To acquire the DIY recipe for an ocarina, you'll first have to grab the DIY for Beginners recipe book for 480 bells from Nook's Cranny. The ocarina is included in the set, so once you buy the recipe, head over to a crafting station, and get to crafting! Luckily, it only costs five clay to make an ocarina so you can outfit your villager in a custom green tunic and assume your role as The Hero of Time in the Animal Crossing universe. Just don't expect to rewind your game's clock a few days by playing a quick song on the instrument.

A close encounter of the 3:33rd kind

Making a return from New Leaf is the haunting alien broadcast, a strange easter egg that you can encounter if you're playing in the early hours of the morning. To catch the broadcast in New Horizons, you'll need to have a television placed somewhere in your home. With your TV ready for contact, all you need to do to set up the encounter is tune in at precisely 3:33 a.m. on a Saturday. If done correctly, you will see an alien creature as well as some other extraterrestrial imagery playing on your villager's television. The short broadcast will only last a minute and will end with static, and likely a lot of questions.

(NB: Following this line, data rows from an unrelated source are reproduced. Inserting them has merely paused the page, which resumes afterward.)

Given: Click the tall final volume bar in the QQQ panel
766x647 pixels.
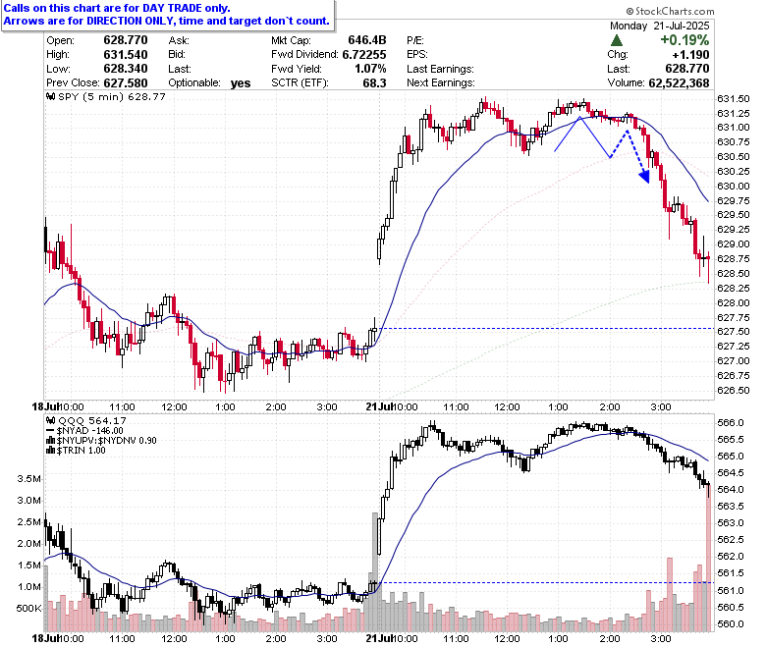Looking at the screenshot, I should point(708,558).
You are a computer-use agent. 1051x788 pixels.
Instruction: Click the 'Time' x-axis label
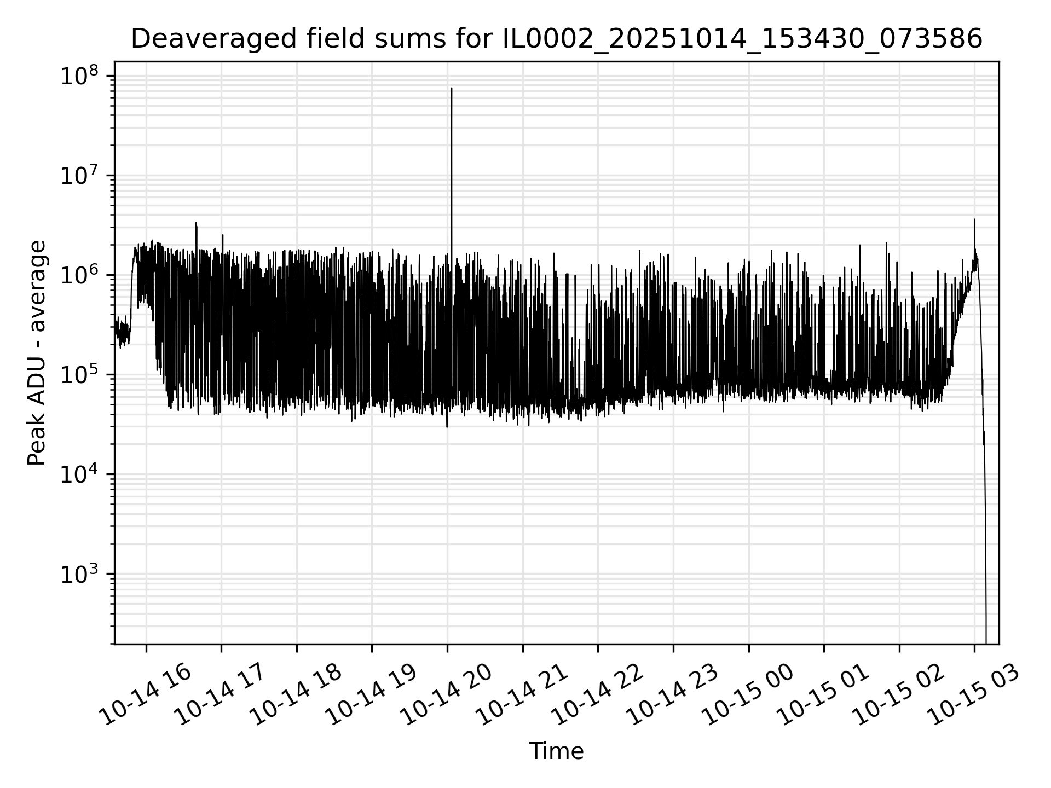pyautogui.click(x=556, y=751)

Though an otherworldly presence visited beamed into your island's signals to send you a cryptic message, when the clock strikes 3:34 a.m., everything goes back to normal — or at least as normal as life can be after an encounter with an alien. Unfortunately, you won't get any new items or DIY recipes for watching the broadcast, but you may gain an appreciation for some of life's greater mysteries.